Increase the performance of find command.

mohtashims · December 7, 2019, 6:52am

I'm trying to exclude 'BACKUP', 'STORE', 'LOGGER' folders while searching for all files under a directory "/tmp/moht"

Once a file is found I wish to display the filename, the size of the file & the cksum value.

Below is the command, I'm using:

/opt/freeware/bin/find /tmp/moht -type d -name 'BACKUP' -prune -o -type d -name 'STORE' -prune -o -type d -name 'LOGGER' -prune -o -type f -exec cksum {} \;

Output:

  701567198 47034 /tmp/moht/UPLOAD_DATA_OLD/WINTER/CORE14_46000.txt
  1165791713 39019 /tmp/moht/UPLOAD_DATA_OLD/CORE14_530000.txt
  3448997243 35258 /tmp/moht/UPLOAD_DATA_OLD/CORE14_487300.txt
  .......
  .......
+ 4294967295 0 /tmp/moht/UPLOAD_DATA_OLD/TEST/CORE14_613500.txt
  2875732103 46516 /tmp/moht/NEW/CORE14_753200.txt
  1525766291 46064 /tmp/moht/UPLOAD_DATA_OLD/CORE14_849300.txt
  2315828286 46532 /tmp/moht/UPLOAD_DATA_OLD/CORE14_902400.txt

Although the performce i.e time taken by the above command is reasonable; I wish to understand if there is any scope of performce improvement.

One thing I guess may help somewhat is:

cd /tmp/moht; /opt/freeware/bin/find . -type d -name "BACKUP" -prune -o -type d -name "STORE" -prune -o -type f -exec cksum {} \;

I'm on AiX 6.1

Suggestions / recommendations are appreciated.

RudiC · December 7, 2019, 8:57am

Compare performance of

cksum /tmp/moht/* | grep -v "BACKUP\|STORE\|LOGGER"

mohtashims · December 7, 2019, 9:22am

But you have not considered the file size.

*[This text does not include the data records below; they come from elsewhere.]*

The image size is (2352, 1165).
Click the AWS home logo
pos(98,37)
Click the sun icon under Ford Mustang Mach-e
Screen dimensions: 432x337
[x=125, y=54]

Can you please include that in your answer?

Also note that the files should be searched recursively under subfolders.

jim_mcnamara · December 7, 2019, 9:28am

This standard library call: nftw (or ftw)
IBM Knowledge Center

supports the find command traversing directory file trees - i.e., searching and locating files.

Assuming you want to keep the command you already have (and I am not sue that Rudi's suggested test is valid because of file and directory caching ):

A limiting factor is known to be the number of sub-directories in the file tree, and possibly the number of available open file descriptors - a per process limit.
If you can parallelize your code using several processes it may improve performance. I'm not sure this will help much because it depends on the number of sub-directories being large to gain any benefit. The developers who write system code try to maximize throughput.

What I'm saying is: performance enhancement work is subjective and often a misplaced resource and a waste of programmer time.
Suppose your command runs in one minute in production. Then you work hard and get it down to 35 seconds. The user perception of "slow" will still be there, so you have to get it down to maybe 6 seconds to make users happy and see it as "faster". In this case getting an order of magnitude improvement may not be possible.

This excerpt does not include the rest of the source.